**REQUIREMENTS:**
1. From the task generation page below, copy the passage from "Skip to main" up to and including "content at scale.".
2. List every category label in the example recruiting config on the task generation page below.
3. Summarize the task generation page below in two sentences.

**SELECTION:**
>> Start

Skip to main content
Simulation Lab includes a task generation pipeline that produces complete tasks from a configuration file. This is the programmatic path for creating evaluation content at scale.

Task Generation Config

Task generation is driven by a TOML config file that defines the agent role, available toolsets, scenario conventions, and generation parameters. Initialize one from a preset or create it from scratch:
# Initialize a config from a preset
simlab tasks-gen init --preset recruiting --output-dir ./taskgen

# Run generation
simlab tasks-gen run --config ./taskgen/config.toml
Here is an example config for an HR recruiting scenario:
preset = "recruiting"
categories = [
    { id = "job_requisition", label = "Job requisition" },
    { id = "shortlist_resumes", label = "Shortlist the resumes" },
    { id = "schedule_interviews", label = "Schedule the interviews" },
    { id = "consolidate_feedback", label = "Consolidate feedback" },
    { id = "send_offers_or_rejections", label = "Send out offers or rejections" },
    { id = "negotiate_and_final_offer", label = "Negotiate and send final offer" },
    { id = "handle_candidate_rejections", label = "Handle candidate rejections" },
    { id = "candidate_questions", label = "Handle questions from candidates" },
]

[agent]
role = "HR recruiting coordinator"

>> End

**DATA PROVIDED:**
>> Start

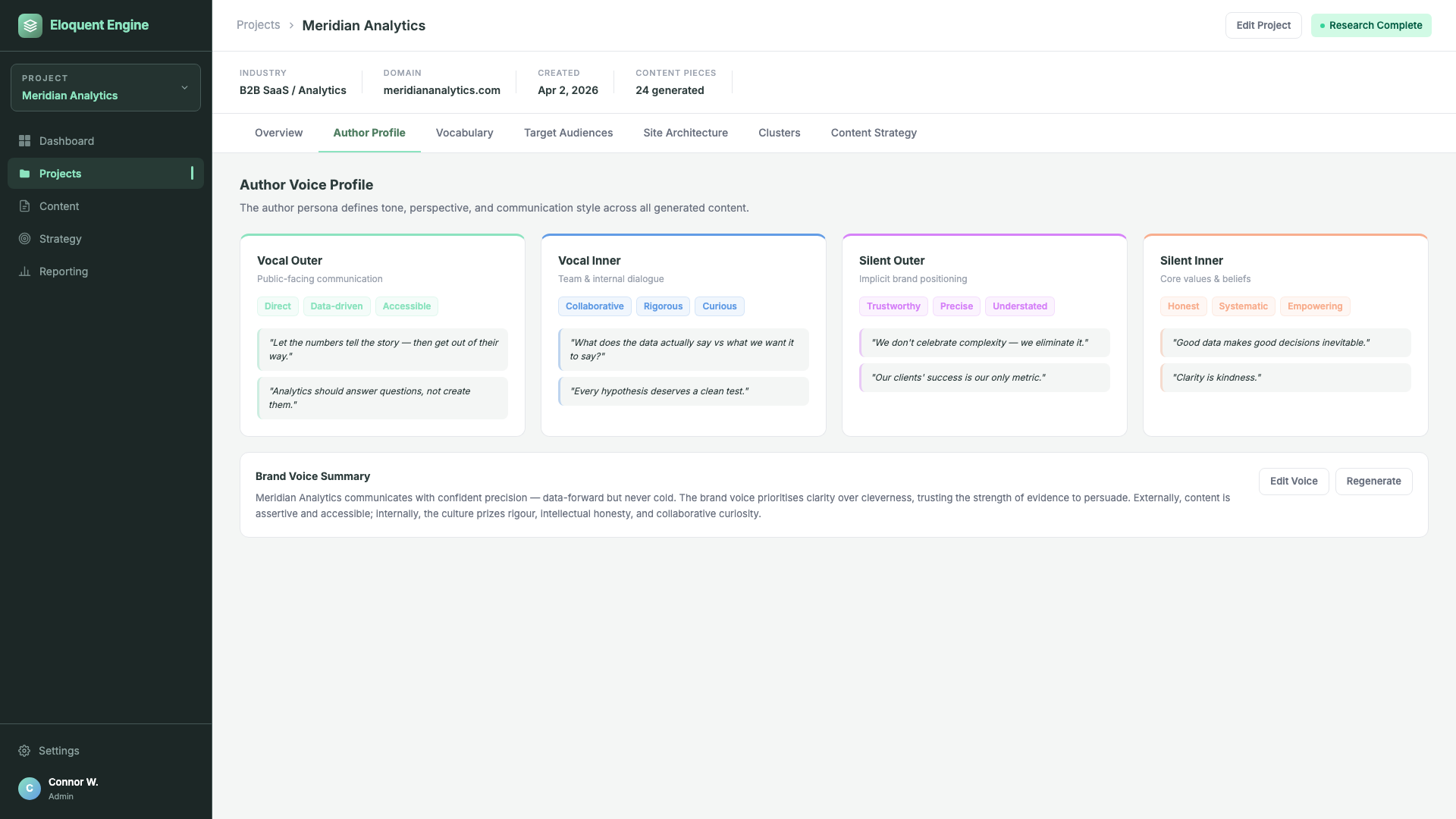This screenshot has height=819, width=1456.
Task: Click the Edit Project button
Action: 1263,26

>> End

**RESULTS OF THE TASKS:**
1.
Skip to main content
Simulation Lab includes a task generation pipeline that produces complete tasks from a configuration file. This is the programmatic path for creating evaluation content at scale.

2.
Job requisition
Shortlist the resumes
Schedule the interviews
Consolidate feedback
Send out offers or rejections
Negotiate and send final offer
Handle candidate rejections
Handle questions from candidates

3. Simulation Lab has a task generation pipeline that builds complete tasks from a configuration file, offering a programmatic way to create evaluation content at scale. The pipeline runs from a TOML config that defines the agent role, available toolsets, scenario conventions, and generation parameters, and the config can be initialized from a preset or written from scratch.